Television’s working holiday
Back in the pre-1991, pre-people meter days, television ratings were recorded by viewers in handwritten diaries. There were eight four-week surveys between February and December each year, and the data was laboriously collated.
It created the system of non-ratings weeks and ratings weeks which still exists today. This now-quaint system saw ratings only collected between week seven and week 48 of the year (excluding two weeks over Easter which were also declared non-ratings), and the television industry went into a slumber during summer from the first week of December – right before the biggest retail spending period of the year. Effectively, this was to give the diligent diary writers a holiday of sorts.
When the ratings went off, repeats filled the schedules, advertising spots were cheaper and viewers were frustrated and bored. Despite the introduction of people meters, this continued for more than a decade.
But in the past five or so years all that has changed.
Networks now run fresh programming over summer and launch shows such as MasterChef: The Professionals and My Kitchen Rules well before the first week of February when ratings begin, as they did this week.
Yet the industry still scores itself between week seven and week 48.
It used to be that these results would set advertising rates, but that has changed also. So why does the industry persist with the non-ratings period despite making a mockery of it?
The funny thing is, few in the industry actually know, and agree it is becoming meaningless. “From an OzTam point of view I don’t shut the factory down. The numbers come out every day at 8.30am and I get calls at 8.30am,” says OzTam CEO Doug Peiffer, whose company records the ratings. “We don’t stop. And the networks don’t stop. There’s just so much content over summer with cricket and tennis and the promotional spots. The US doesn’t stop, and the content has to be fast tracked because the download appetite in Australia is very big, so they can’t hold off those shows for long.

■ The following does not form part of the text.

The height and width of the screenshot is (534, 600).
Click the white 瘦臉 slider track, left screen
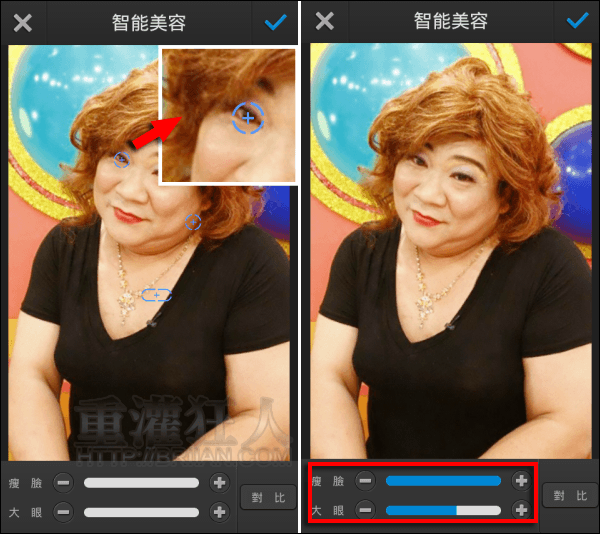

“And the networks are still selling and running adverts over that time.”
Indeed, the networks now offer 52-week rate cards.
Channel Nine sales director Peter Wiltshire agrees it’s an oddity.
“It is an anachronism,” he says.
“From our point of view we are measured every day of the year. The reason it’s done is we try to have a standardisation of how we are measured, because we are so measured. Every day, minute by minute, and if you don’t have a currency around that people just won’t have any framework to use that measure. But I don’t spend any time thinking about those terms – I think about year-to-date, year-on-year.”
The advertising industry agrees. It judges the TV industry on its performance from January 1 to December 31. “I don’t think there should be a non-ratings period,“ says group investment director Alex Pekish of media buying giant Aegis.
“While audiences and involvement may change during the year, advertisers advertise every single day of the year. Furthermore in summer – the traditional non-ratings period – tennis and cricket provide some of the highest ratings of the year.”
Encore’s calls to Free TV Australia chief Julie Flynn to gauge the industry body’s stance on the issue were not returned but Seven’s programmer Angus Ross says there is pressure to compete every day of the year.
“I’ll still get a bollocking any day of the year if we don’t perform,” he says. “We program strongly in summer, and have done so for a number of years. Once the Australian Open starts, it’s game on, and we launch straight out of that. And I’m sure the sponsors of My Kitchen Rules are pretty happy this year. But it’s probably something that needs to be decided at a higher level.”
Which begs the question, who will make the call and will we see the end of the non-ratings period any time soon?